Please come back in 25 years to see it like this again.

Thank you.

We are always smelling things. Pillows. Clothes. Carseats. Butts. My life is just a game of: Where and what is that horrible smell? Did something die? Did someone poop? Is that a piece of pizza under there??

I just need you to know that I KNOW about the smell. Okay?

There's only one thing worse than being stinky, and that's being unknowingly stinky.

I am not that girl.

I have been trying to solve this mystery since Tuesday.

I appreciate your patience.

We take family photos and hang them on the wall so that we can live vicariously through those happy… and remarkably clean people.

Look at them, aren't they precious?

Laundry. We are literally always doing laundry.

Step 1: Wash load.

Step 2: Forget.

Step 3: Smell load.

Step 4: Hmm. Smells fine. Dry load.

Step 5: Smell dry clothes.

Step 6: Dammit.

Step 7: Re-wash and dry.

Step 8: Pull out dry clothes to fold “later" and throw them on your bed.

Step 9: Forget until you go to bed. UGH.

Step 10: Throw clothes on floor.

Step 11: In the morning have children run through clothes until you can no longer tell what is clean.

Step 12: Throw pile back on bed because you cannot even.

Step 13: Repeat until you die.

We are keeping people alive.

We are just saving lives, one pair of adult scissors at a time.

Delivering the children. To school, from school, to birthday parties, to dance, to sports…

I'm just a girl, sitting in a minivan… praying you don't ask me to get out.

These Lorelei Gilmore shorty shorts did not anticipate leaving the vehicle. I brought the kids and they are dressed. I can not guarantee any other kinds of hassles or formalities such as bras, pants, or shoes.

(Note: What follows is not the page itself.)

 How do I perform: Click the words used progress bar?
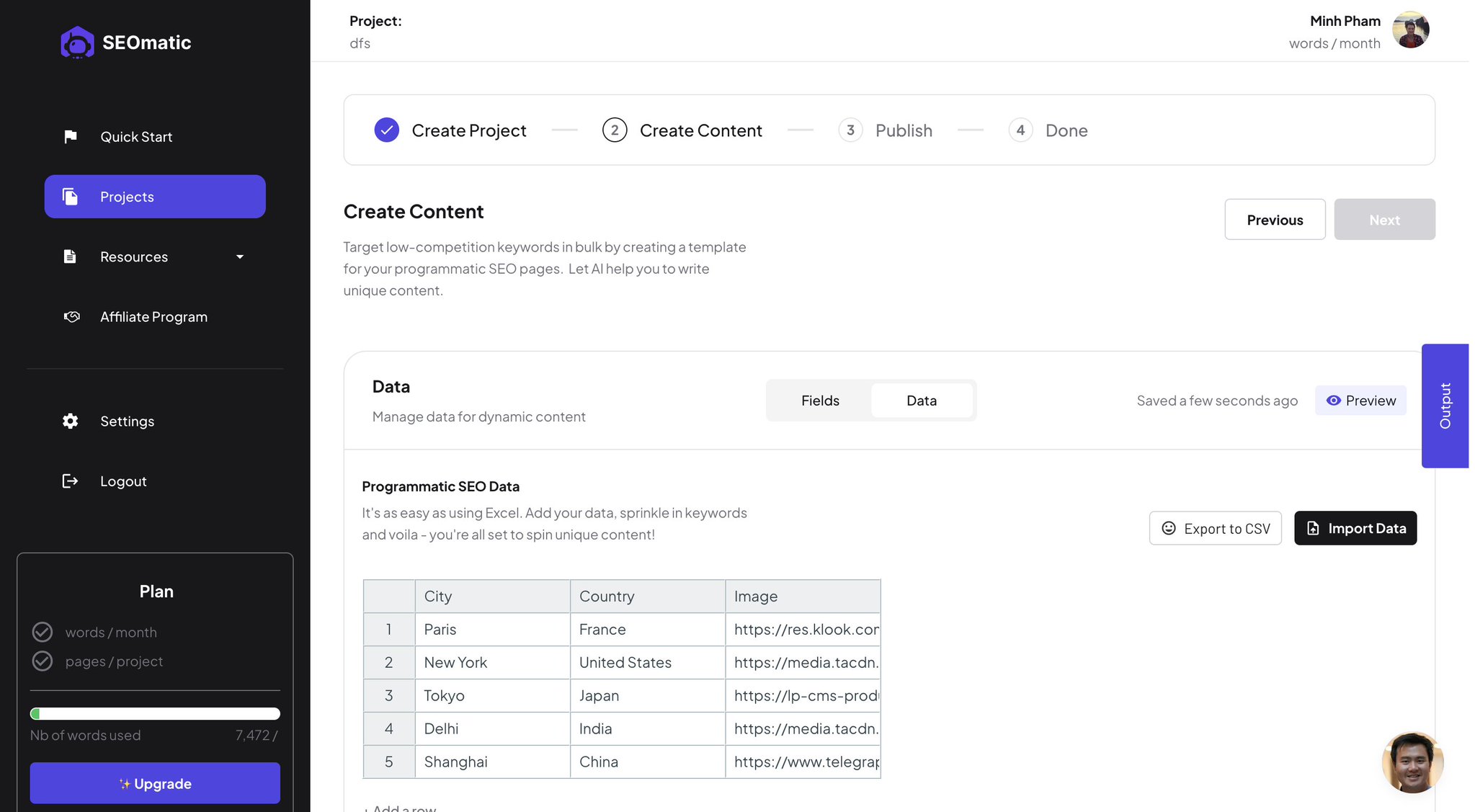(155, 713)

The kitchen counter. We all have our one thing that makes us feel like we might be in control. Mine is my kitchen counter. Kids engaging in WWF wrestling? Toddler screaming while being permanently velcroed to my calf? It ACTUALLY being cloudy with a chance of meatballs?

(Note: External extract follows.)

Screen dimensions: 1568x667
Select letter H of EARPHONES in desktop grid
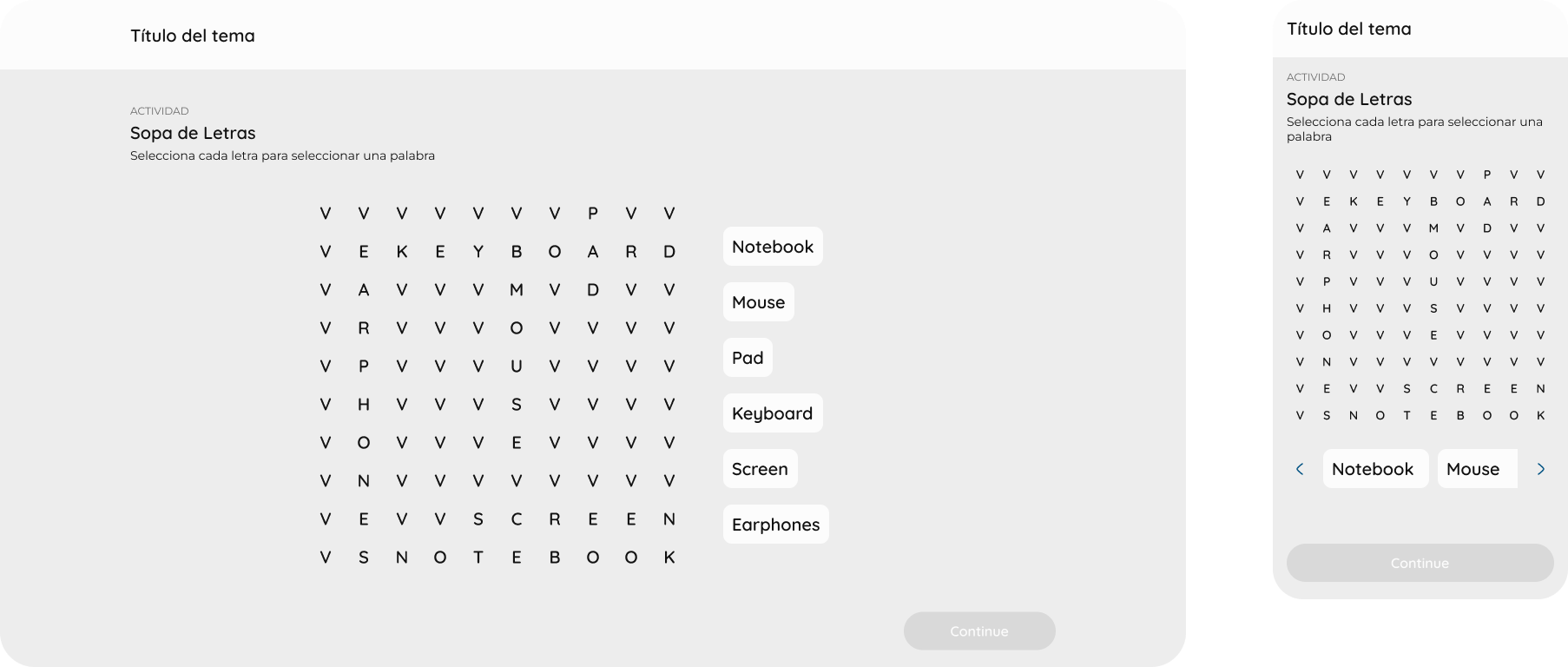(x=364, y=405)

I do not care if the heavens have opened and giant chili cheese dogs are bouncing off my front porch.

I can't control everything—but I can control one thing, and that is my kitchen counter. If you need me, I will be wiping it down for the 102nd time today.

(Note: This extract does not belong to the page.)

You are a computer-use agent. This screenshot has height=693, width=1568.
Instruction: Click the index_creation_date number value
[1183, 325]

Feeding people. I serve up three meals a day so that people can cry, fall on the floor in convulsions, and agonize over which is better: my cooking, or starving. Then they choose starving… because my food is just. That. Bad.

Insert eternal eye roll.

And then the Lord gave us wine. Thank you, Lord.

Grocery shopping. I am making moral decisions at the grocery store.

Do I spend my life savings on organic and feel very good about my healthy and conscientious choices?

Or…

Do I fill my cart with hormones and pesticides and feel like a money-saving boss?

Life is so complicated.

I cope by buying mostly organic and hitting up Dairy Queen on the way home for lunch… because balance.

We are not searching for unsolicited advice.

Things you can do instead of give me advice:

Clean my minivan.

Get me a Roomba that eats toys.

Pour me a coffee.

Tell me I'm pretty.

That is all.

We are not judging you.

You know what I don't have time for?

Judging.

I do not care if your kid eats fruit snacks or cucumbers. I don't care if you homeschool or are a working mom. I just don't even care.

I don't care if you don't want kids or are on the career track. I say more power to you—and please, while you're up there, break a few glass ceilings for my girls, would ya?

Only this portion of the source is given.